───── 本文 ─────
33. 一緒にいる理由
「そういえば前、隣の家の中学生が入り口でたむろしててさ~通れなくて焦ったよ。中学生とはいえ男子数人にちいちゃんと荷物抱えて何かあったらと思うと何も言えなくてさ…考えすぎかもしれないけど、隣人関係は穏便に済ませたいしね」
「俺なら『おい、邪魔になってるのがわからないのか』って言っちゃうわ」
「こわーい」
夫はこういう注意を出来るタイプだ、わたしはなんだか怯んじゃって言えない。
思えば学生の頃も電車通学中にお婆ちゃんのために入り口が閉まらないように待っててあげたり、邪魔になってる同級生たちを動かして影で降りられなくなってた小柄な女の子とかを通してあげたりしてたなぁ、なんだか昔から自衛隊っぽい。
「あ、そういえばこの前、管理会社に連絡した件まだ何も来てないなぁ、急ぎですっていったのに」
「え?まだなんもないの?そりゃぁだめだなぁ、ちょっとわたし電話するわ」
え?と驚く夫の目の前でわたしは管理会社に電話し、返答を急いでいる旨を伝えた、ちょっといやーな言い方で。
「…よくできるね、俺には無理だわ」
─────
課題 1:
本文について、次の問いに答えなさい。
(a) 隣の家の中学生は、入り口で何をしていたか。
(b) 夫は学生の頃、電車通学中にお婆ちゃんのために何をしていたか。
(c) 「わたし」は管理会社に電話して、何を伝えたか。
課題 2: 本文のうち、「思えば学生の頃も電車通学中に」で始まり「る旨を伝えた、ちょっといやーな言い方で。」で終わる部分を、一字も変えずに書き写しなさい。
───── 提供資料 ─────
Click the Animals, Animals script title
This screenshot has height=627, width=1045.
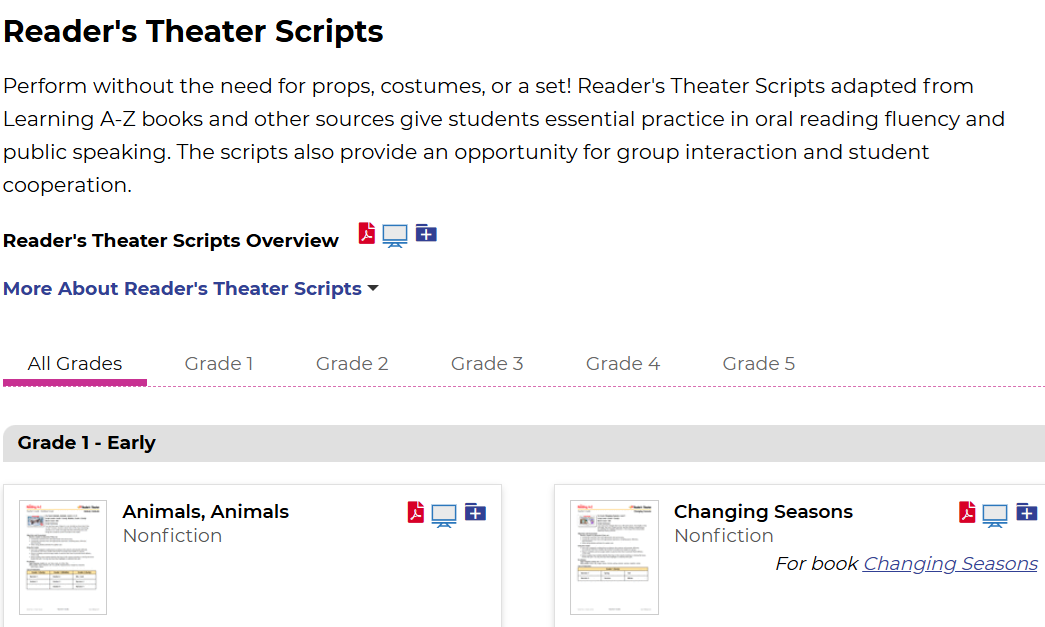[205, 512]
─────
───── 提供資料 ─────
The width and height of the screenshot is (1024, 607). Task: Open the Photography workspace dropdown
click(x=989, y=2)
─────
解答 1:
(a) 入り口でたむろしていた。
(b) 入り口が閉まらないように待っていた。
(c) 返答を急いでいる旨を伝えた。

解答 2:
思えば学生の頃も電車通学中にお婆ちゃんのために入り口が閉まらないように待っててあげたり、邪魔になってる同級生たちを動かして影で降りられなくなってた小柄な女の子とかを通してあげたりしてたなぁ、なんだか昔から自衛隊っぽい。
「あ、そういえばこの前、管理会社に連絡した件まだ何も来てないなぁ、急ぎですっていったのに」
「え?まだなんもないの?そりゃぁだめだなぁ、ちょっとわたし電話するわ」
え?と驚く夫の目の前でわたしは管理会社に電話し、返答を急いでいる旨を伝えた、ちょっといやーな言い方で。